Aim » Please print each of the lines below word for word, leaving nothing out.

***** Provided records *****

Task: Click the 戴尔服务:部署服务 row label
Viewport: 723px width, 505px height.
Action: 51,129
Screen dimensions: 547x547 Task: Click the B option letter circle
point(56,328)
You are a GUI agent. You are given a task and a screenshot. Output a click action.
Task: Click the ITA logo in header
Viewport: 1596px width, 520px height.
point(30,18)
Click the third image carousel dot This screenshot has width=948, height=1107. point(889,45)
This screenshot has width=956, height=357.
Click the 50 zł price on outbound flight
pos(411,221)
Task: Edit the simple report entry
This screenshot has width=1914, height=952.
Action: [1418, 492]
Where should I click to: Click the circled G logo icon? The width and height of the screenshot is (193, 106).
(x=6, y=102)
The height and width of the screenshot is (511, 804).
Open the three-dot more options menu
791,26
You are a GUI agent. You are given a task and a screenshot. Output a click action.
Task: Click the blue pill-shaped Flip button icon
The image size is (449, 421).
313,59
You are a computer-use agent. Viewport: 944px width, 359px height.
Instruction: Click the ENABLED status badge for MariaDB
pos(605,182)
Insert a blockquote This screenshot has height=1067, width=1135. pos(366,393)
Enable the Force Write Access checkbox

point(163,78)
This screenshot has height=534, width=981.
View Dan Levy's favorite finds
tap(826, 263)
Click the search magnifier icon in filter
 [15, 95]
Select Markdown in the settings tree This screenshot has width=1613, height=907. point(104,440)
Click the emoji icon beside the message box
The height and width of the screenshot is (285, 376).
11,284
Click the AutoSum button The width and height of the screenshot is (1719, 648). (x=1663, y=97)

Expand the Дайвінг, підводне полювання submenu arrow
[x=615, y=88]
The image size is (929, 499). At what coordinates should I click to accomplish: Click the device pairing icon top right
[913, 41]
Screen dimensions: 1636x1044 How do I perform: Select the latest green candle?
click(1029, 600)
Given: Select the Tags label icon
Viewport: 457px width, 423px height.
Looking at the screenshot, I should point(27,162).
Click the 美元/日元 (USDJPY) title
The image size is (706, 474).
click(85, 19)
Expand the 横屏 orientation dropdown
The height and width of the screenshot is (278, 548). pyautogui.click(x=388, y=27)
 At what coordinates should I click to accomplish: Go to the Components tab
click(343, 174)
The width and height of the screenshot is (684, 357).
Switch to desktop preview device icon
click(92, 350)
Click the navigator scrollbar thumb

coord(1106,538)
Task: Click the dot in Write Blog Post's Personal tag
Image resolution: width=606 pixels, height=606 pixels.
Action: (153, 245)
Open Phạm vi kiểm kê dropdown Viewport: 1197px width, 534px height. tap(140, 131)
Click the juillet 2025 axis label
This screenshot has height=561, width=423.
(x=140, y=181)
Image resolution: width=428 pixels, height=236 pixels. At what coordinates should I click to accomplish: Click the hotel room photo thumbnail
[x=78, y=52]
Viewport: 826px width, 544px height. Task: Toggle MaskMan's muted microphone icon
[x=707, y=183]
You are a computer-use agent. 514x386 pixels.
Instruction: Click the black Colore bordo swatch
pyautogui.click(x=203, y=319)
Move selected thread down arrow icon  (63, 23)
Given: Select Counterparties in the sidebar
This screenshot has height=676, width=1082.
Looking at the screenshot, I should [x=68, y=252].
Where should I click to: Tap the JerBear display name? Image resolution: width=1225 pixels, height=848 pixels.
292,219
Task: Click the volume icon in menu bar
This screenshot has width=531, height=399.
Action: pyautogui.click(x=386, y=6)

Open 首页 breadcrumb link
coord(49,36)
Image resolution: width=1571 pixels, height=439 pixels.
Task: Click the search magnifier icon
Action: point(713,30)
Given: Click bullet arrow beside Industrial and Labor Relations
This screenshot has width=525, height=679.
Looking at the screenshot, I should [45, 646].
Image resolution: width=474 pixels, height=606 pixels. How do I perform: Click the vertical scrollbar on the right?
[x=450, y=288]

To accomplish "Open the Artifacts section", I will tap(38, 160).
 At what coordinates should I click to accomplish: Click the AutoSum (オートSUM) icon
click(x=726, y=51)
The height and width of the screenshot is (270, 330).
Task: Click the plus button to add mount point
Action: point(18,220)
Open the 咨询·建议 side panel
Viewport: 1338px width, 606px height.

*****

Result for this exercise »
Task: Click the 戴尔服务:部署服务 row label
Viewport: 723px width, 505px height.
Action: 51,129
Screen dimensions: 547x547 Task: Click the B option letter circle
point(56,328)
You are a GUI agent. You are given a task and a screenshot. Output a click action.
Task: Click the ITA logo in header
Viewport: 1596px width, 520px height.
point(30,18)
Click the third image carousel dot This screenshot has width=948, height=1107. point(889,45)
This screenshot has width=956, height=357.
Click the 50 zł price on outbound flight
pos(411,221)
Task: Edit the simple report entry
This screenshot has width=1914, height=952.
Action: [1418, 492]
Where should I click to: Click the circled G logo icon? The width and height of the screenshot is (193, 106).
(x=6, y=102)
The height and width of the screenshot is (511, 804).
Open the three-dot more options menu
791,26
You are a GUI agent. You are given a task and a screenshot. Output a click action.
Task: Click the blue pill-shaped Flip button icon
The image size is (449, 421).
313,59
You are a computer-use agent. Viewport: 944px width, 359px height.
Instruction: Click the ENABLED status badge for MariaDB
pos(605,182)
Insert a blockquote This screenshot has height=1067, width=1135. pos(366,393)
Enable the Force Write Access checkbox

point(163,78)
This screenshot has height=534, width=981.
View Dan Levy's favorite finds
tap(826, 263)
Click the search magnifier icon in filter
 [15, 95]
Select Markdown in the settings tree This screenshot has width=1613, height=907. point(104,440)
Click the emoji icon beside the message box
The height and width of the screenshot is (285, 376).
11,284
Click the AutoSum button The width and height of the screenshot is (1719, 648). (x=1663, y=97)

Expand the Дайвінг, підводне полювання submenu arrow
[x=615, y=88]
The image size is (929, 499). At what coordinates should I click to accomplish: Click the device pairing icon top right
[913, 41]
Screen dimensions: 1636x1044 How do I perform: Select the latest green candle?
click(1029, 600)
Given: Select the Tags label icon
Viewport: 457px width, 423px height.
Looking at the screenshot, I should point(27,162).
Click the 美元/日元 (USDJPY) title
The image size is (706, 474).
click(85, 19)
Expand the 横屏 orientation dropdown
The height and width of the screenshot is (278, 548). pyautogui.click(x=388, y=27)
 At what coordinates should I click to accomplish: Go to the Components tab
click(343, 174)
The width and height of the screenshot is (684, 357).
Switch to desktop preview device icon
click(92, 350)
Click the navigator scrollbar thumb

coord(1106,538)
Task: Click the dot in Write Blog Post's Personal tag
Image resolution: width=606 pixels, height=606 pixels.
Action: (153, 245)
Open Phạm vi kiểm kê dropdown Viewport: 1197px width, 534px height. tap(140, 131)
Click the juillet 2025 axis label
This screenshot has height=561, width=423.
(x=140, y=181)
Image resolution: width=428 pixels, height=236 pixels. At what coordinates should I click to accomplish: Click the hotel room photo thumbnail
[x=78, y=52]
Viewport: 826px width, 544px height. Task: Toggle MaskMan's muted microphone icon
[x=707, y=183]
You are a computer-use agent. 514x386 pixels.
Instruction: Click the black Colore bordo swatch
pyautogui.click(x=203, y=319)
Move selected thread down arrow icon  (63, 23)
Given: Select Counterparties in the sidebar
This screenshot has height=676, width=1082.
Looking at the screenshot, I should [x=68, y=252].
Where should I click to: Tap the JerBear display name? Image resolution: width=1225 pixels, height=848 pixels.
292,219
Task: Click the volume icon in menu bar
This screenshot has width=531, height=399.
Action: pyautogui.click(x=386, y=6)

Open 首页 breadcrumb link
coord(49,36)
Image resolution: width=1571 pixels, height=439 pixels.
Task: Click the search magnifier icon
Action: point(713,30)
Given: Click bullet arrow beside Industrial and Labor Relations
This screenshot has width=525, height=679.
Looking at the screenshot, I should [45, 646].
Image resolution: width=474 pixels, height=606 pixels. How do I perform: Click the vertical scrollbar on the right?
[x=450, y=288]

To accomplish "Open the Artifacts section", I will tap(38, 160).
 At what coordinates should I click to accomplish: Click the AutoSum (オートSUM) icon
click(x=726, y=51)
The height and width of the screenshot is (270, 330).
Task: Click the plus button to add mount point
Action: point(18,220)
Open the 咨询·建议 side panel
Viewport: 1338px width, 606px height.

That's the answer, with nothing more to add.